とある起業家の知り合いが、新規事業を構想しているとのことでFacebookに投稿していたのですが(どうやらピッチで賞を取ったらしい)、
その一節、とある表現に、ちょっとした違和感を抱いてしまいまして。

どんなものかというと、(タイトルで一部ネタバレしてますが、)
「教育に変革を起こす」
という表現で。

私も仕事柄、
「教育」とか「地域づくり」みたいな分野に関わることが多いのですが、
これらのテーマに対して、
「変革」とか「革新」みたいな言葉を組み合わせることには、
抵抗とまではいかずとも、いくぶん違和感を感じます。

というのも、
「変革される」側の心情や想い、というのは、
これらの言葉で表される営為の中で、どの程度考慮されているのだろう?
そう感じてしまうんですよね。


「変革」というのは、あくまで「する」側が主語になる、
「こちら側」が主導して、何か変化を起こしていく、という意味合いが強い言葉だと思っていて。

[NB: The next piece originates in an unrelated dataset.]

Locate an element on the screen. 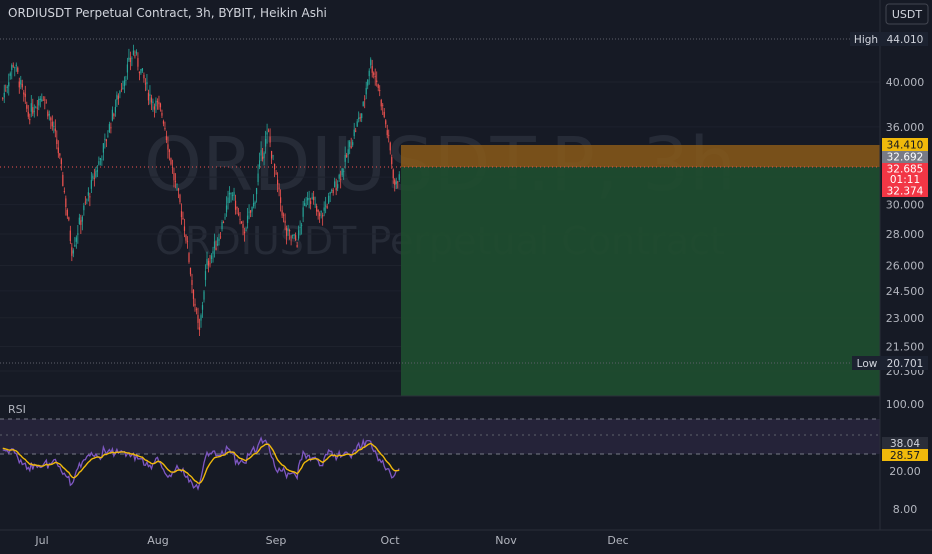 The height and width of the screenshot is (554, 932). currency-button-label: USDT is located at coordinates (908, 14).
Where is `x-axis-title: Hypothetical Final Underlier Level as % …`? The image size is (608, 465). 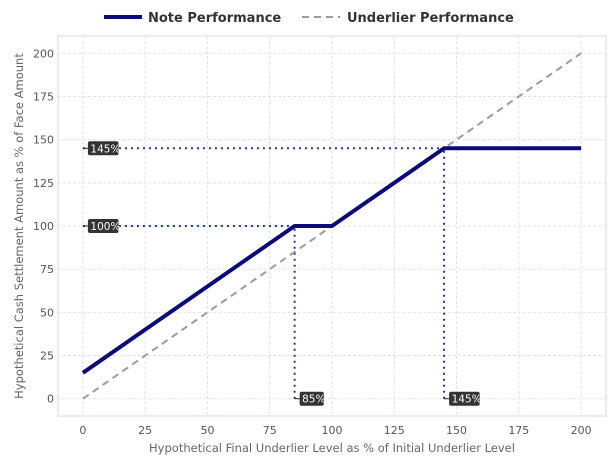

一方で、「教育」とか「地域づくり」といった分野において、
主役になるべきは、誰か。
それはあくまで、教育を受ける生徒であったり、
地域に暮らすひとりひとりの住民であったり。
「こちら側」というよりむしろ「あちら側」の人々だと思います。


「変革」を起こそうとする側には、
高い志があり、壮大な夢・目標・理想があります。
一方で、まだまだ社会や現場が変わっていかない、そんな問題意識や、
社会が理想に追いつかない、悔しさ・焦りに似た感情もあるでしょう。
そんな「変わっていかない」人・社会を、
自分たちが描く方向性へと導く、変えていくことで、
より良い社会が実現できる、理想とする姿を現実のものとできる。
そういった強い想いが、彼らを突き動かしているのだと思います。
その想いや、考え方は、決して間違ってない。

でも、こうも思うんです。
視点を変えて見たとき、
そういう人たちに「導かれる」「変えられる」人たちは、どうなるのか?
彼らも何らか持っているであろう、
想いや意思、考えというのは、一体どのように扱われるのか?


私たちは、
一人ひとりがこの社会を構成する「n分の一」の存在であると同時に、
一人ひとりが、ほかに二つとない「オンリーワン」の存在でもある。
そんな「オンリーワン」としての在り方を捨象して、
「より良い社会」実現のためのワンオブゼムとして、彼らを十把一絡げに捉えてしまってはいないだろうか?

「変革」とか「革新」といった言葉に違和感を感じるのは、
そういった思考に、無意識に抵抗を覚えているからなんだと思います。

主役は、こちら側ではないし、
我々は導くべき答えを持っているわけでもない。
答えはすべて、一人ひとりの心の中にあるし、
「教育」とか「地域づくり」に関わる我々に何か役割があるとしたら、
一人ひとりが内発的に持っている「自分だけの答え」を表に出して、
そこに自ら向かうための力や武器、勇気を持たせてあげること。
そんなふうに考えています。

自分自身の仕事への向き合い方としても、すごく重要な価値観だし、
ついつい「自分を主役」にしたくなる、してしまいがちになるからこそ、
折に触れて思い出していきたいキーワードだな、と改めて思いました。